Potential concurrency issues in RTOS when build with GCC?

# 07 Aug 2013

In the process of debugging another issue, I was looking at the disassembly of a GCC built version of some networking code which had linked in the mbed-rtos code. I was initially just scanning the disassembly to see where the code played around with interrupt masking and priority level to see if there were spots in the code which could hang without allowing me to break in with my debug monitor. While doing that I saw multiple instances of code that looked similar to this snippet:

00000d60 <rt_mbx_send>:
     d60:	b5f0      	push	{r4, r5, r6, r7, lr}
     d62:	6846      	ldr	r6, [r0, #4]
     d64:	b083      	sub	sp, #12
     d66:	4603      	mov	r3, r0
     d68:	460f      	mov	r7, r1
     d6a:	b116      	cbz	r6, d72 <rt_mbx_send+0x12>
     d6c:	7841      	ldrb	r1, [r0, #1]
     d6e:	2901      	cmp	r1, #1
     d70:	d02b      	beq.n	dca <rt_mbx_send+0x6a>
     d72:	899d      	ldrh	r5, [r3, #12]
     d74:	89dc      	ldrh	r4, [r3, #14]
     d76:	42a5      	cmp	r5, r4
     d78:	d014      	beq.n	da4 <rt_mbx_send+0x44>
     d7a:	8918      	ldrh	r0, [r3, #8]
     d7c:	1d02      	adds	r2, r0, #4
     d7e:	f843 7022 	str.w	r7, [r3, r2, lsl #2]
     d82:	f3ef 8210 	mrs	r2, PRIMASK
     d86:	b672      	cpsid	i
     d88:	3501      	adds	r5, #1
     d8a:	819d      	strh	r5, [r3, #12]
     d8c:	b662      	cpsie	i
    ...

The code at addresses 0xd88 and 0xd8a looks very suspicious to me. It increments r5 by one and then stores the result at r3+12 but the load into r5 from the same address happened earlier at address 0xd72. This means that the load happened outside of the critical section created by the cpsid and cpsie instructions. This code looks like it is trying to perform an interlocked increment but this is not a safe way to do it.

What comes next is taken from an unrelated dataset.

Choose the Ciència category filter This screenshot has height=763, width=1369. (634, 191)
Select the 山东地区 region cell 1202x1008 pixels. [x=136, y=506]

I looked at the C code and this disassembly corresponds to this macro:

 #define rt_inc(p)     __disable_irq();(*p)++;__enable_irq();

This C code makes it clear that the intent was to perform an interlocked increment but that isn't what the compiler generated.

I was able to correct the code generation on my machine by marking the count fields manipulated by rt_inc() and rt_dec() as volatile.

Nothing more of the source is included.